* [EXERCISE DIRECTIONS]:
Would you please copy each line below that includes the string "agent"?

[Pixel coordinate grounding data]

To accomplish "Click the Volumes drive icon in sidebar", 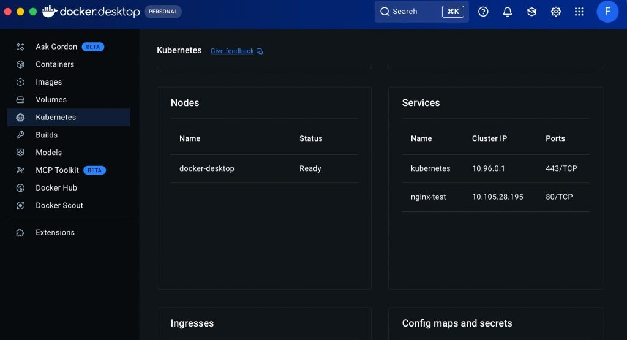I will pyautogui.click(x=20, y=100).
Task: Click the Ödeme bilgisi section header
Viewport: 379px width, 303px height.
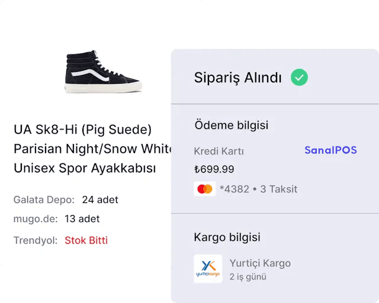Action: pyautogui.click(x=231, y=125)
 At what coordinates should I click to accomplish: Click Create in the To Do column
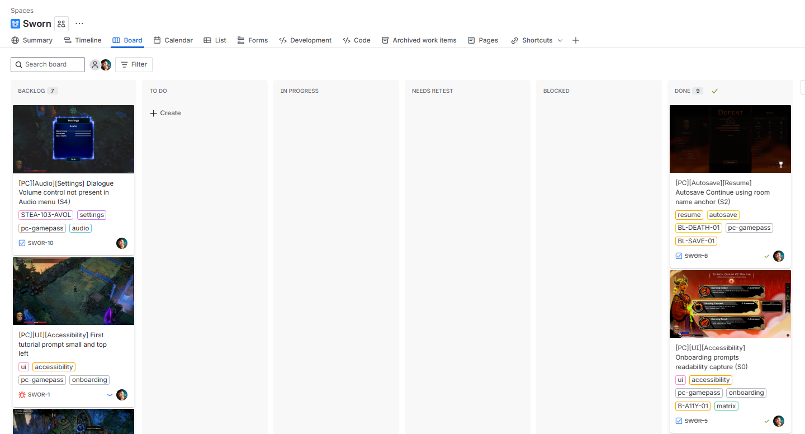coord(165,113)
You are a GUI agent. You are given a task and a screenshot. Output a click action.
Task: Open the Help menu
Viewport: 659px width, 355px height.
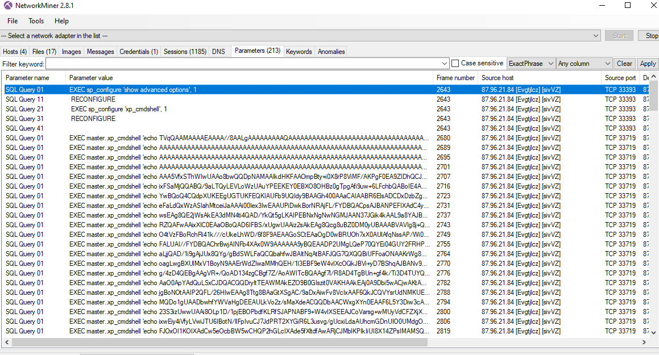(61, 21)
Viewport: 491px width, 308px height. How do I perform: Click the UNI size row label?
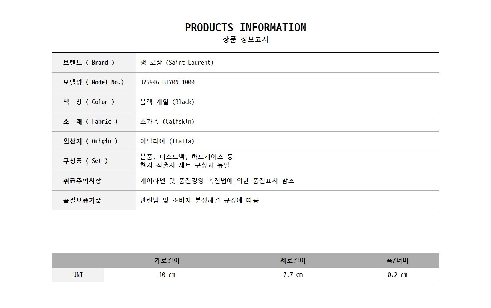pyautogui.click(x=78, y=275)
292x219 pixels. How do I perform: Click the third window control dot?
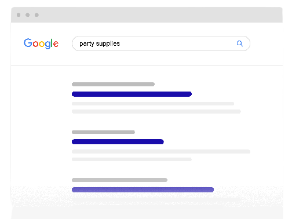click(37, 15)
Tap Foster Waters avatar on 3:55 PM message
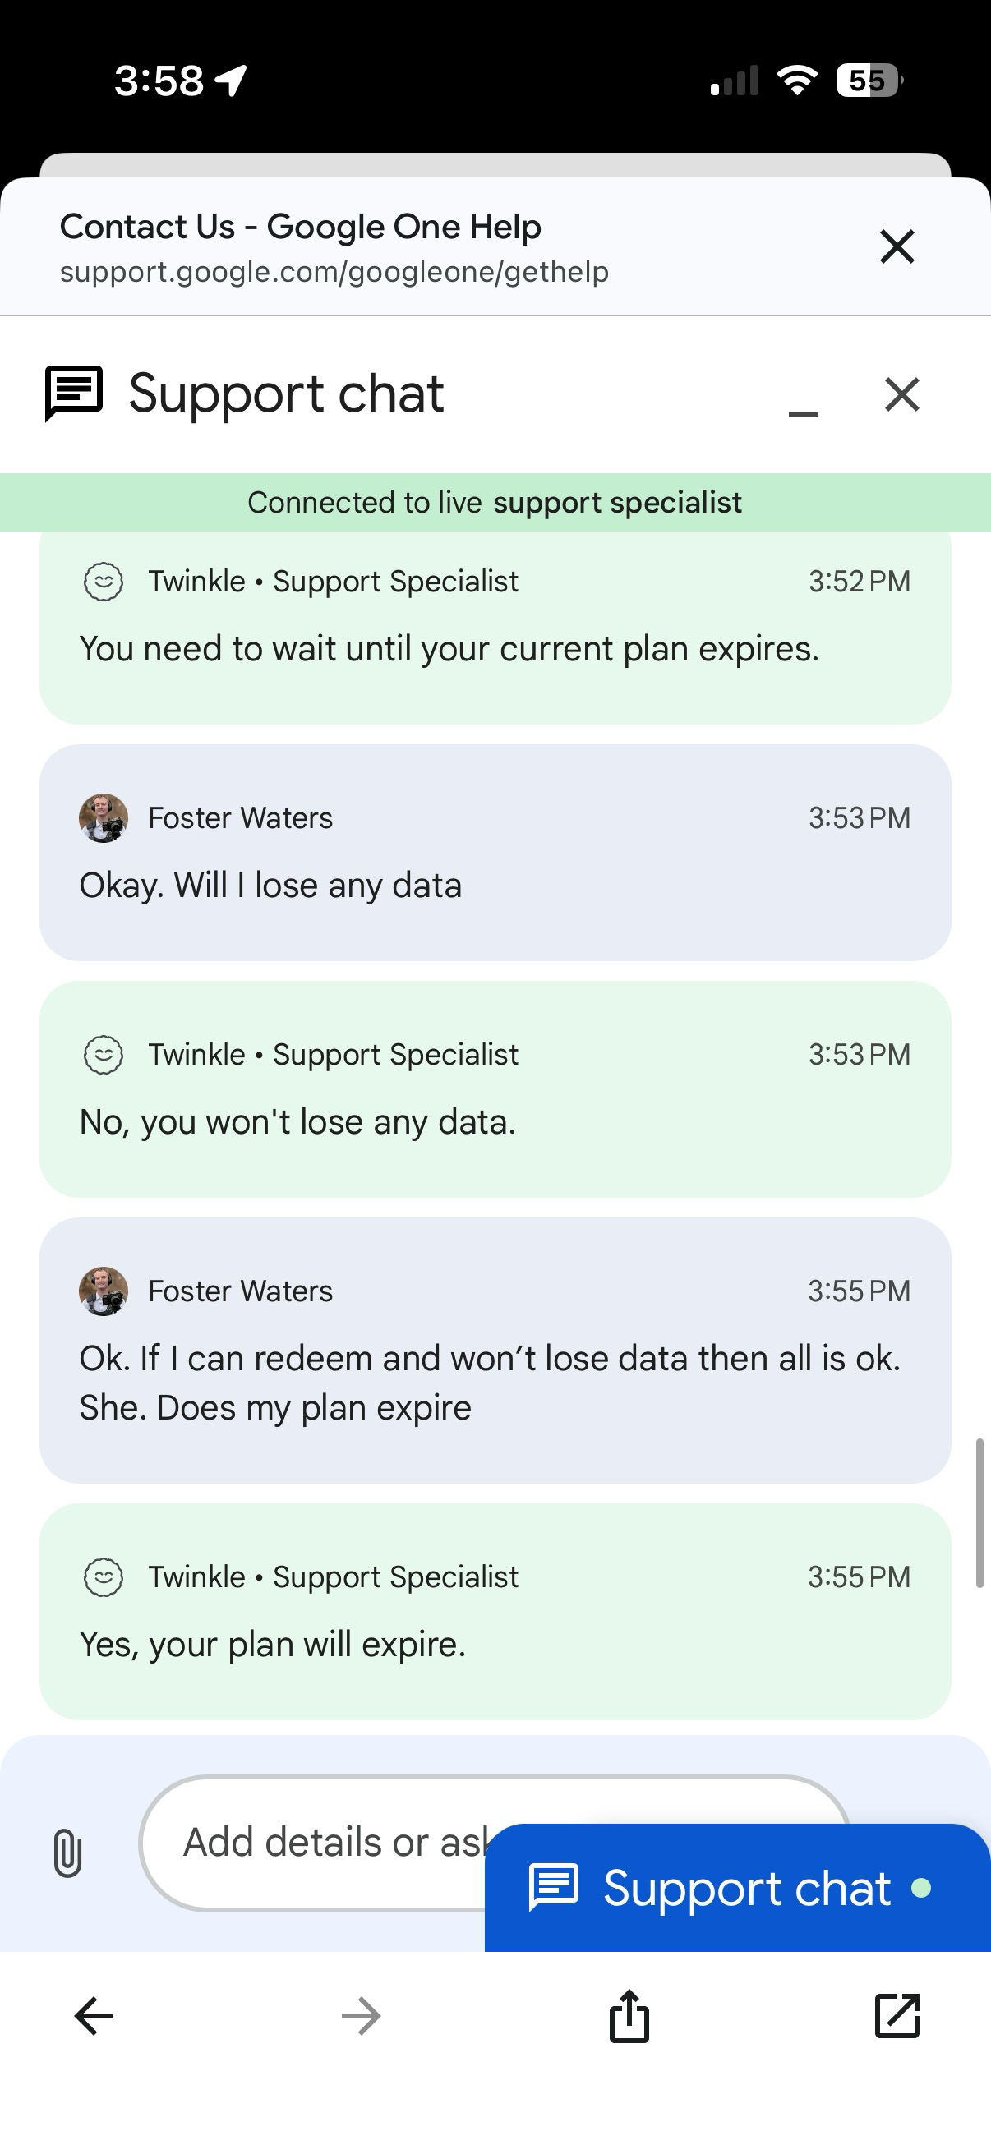 click(x=104, y=1291)
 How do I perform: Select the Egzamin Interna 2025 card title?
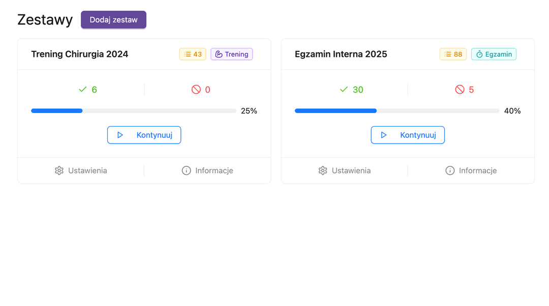tap(341, 54)
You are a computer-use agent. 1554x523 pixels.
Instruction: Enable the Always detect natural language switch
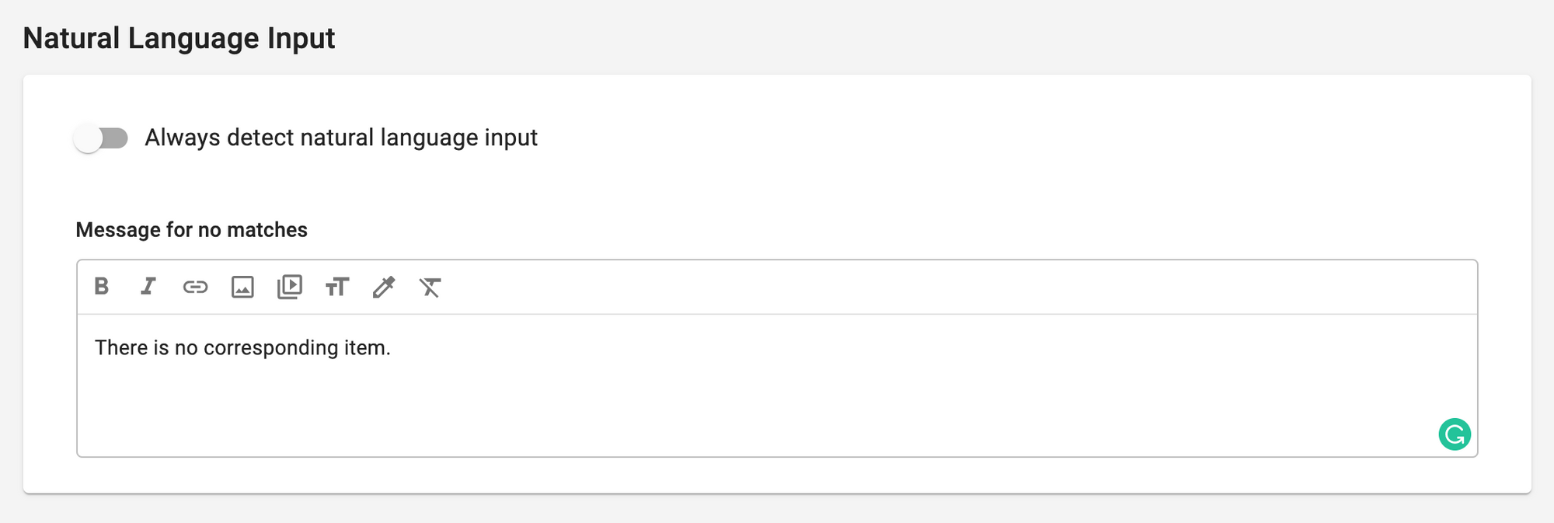101,138
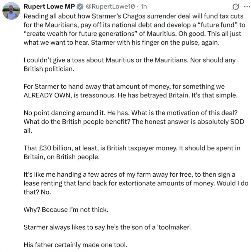Click the words 'ALREADY OWN' in the post
This screenshot has height=252, width=251.
[47, 95]
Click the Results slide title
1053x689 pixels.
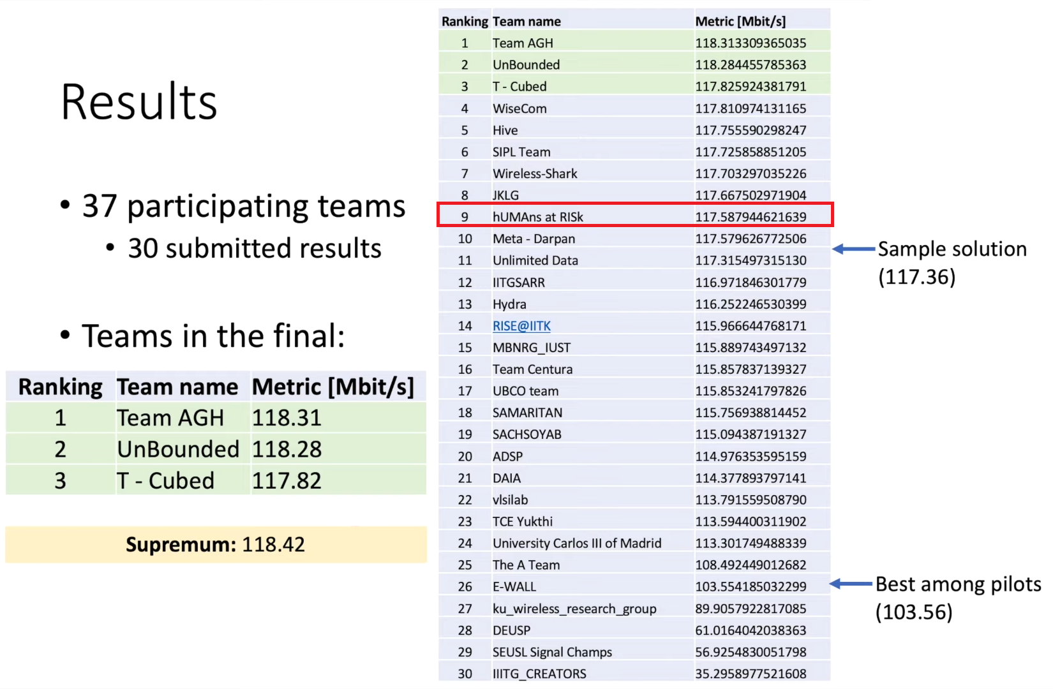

* [RESPONSE FOR THIS EXERCISE]:
You are a GUI agent. You are given a task and a screenshot. Output a click action.
You are a computer-use agent. 1554x523 pixels.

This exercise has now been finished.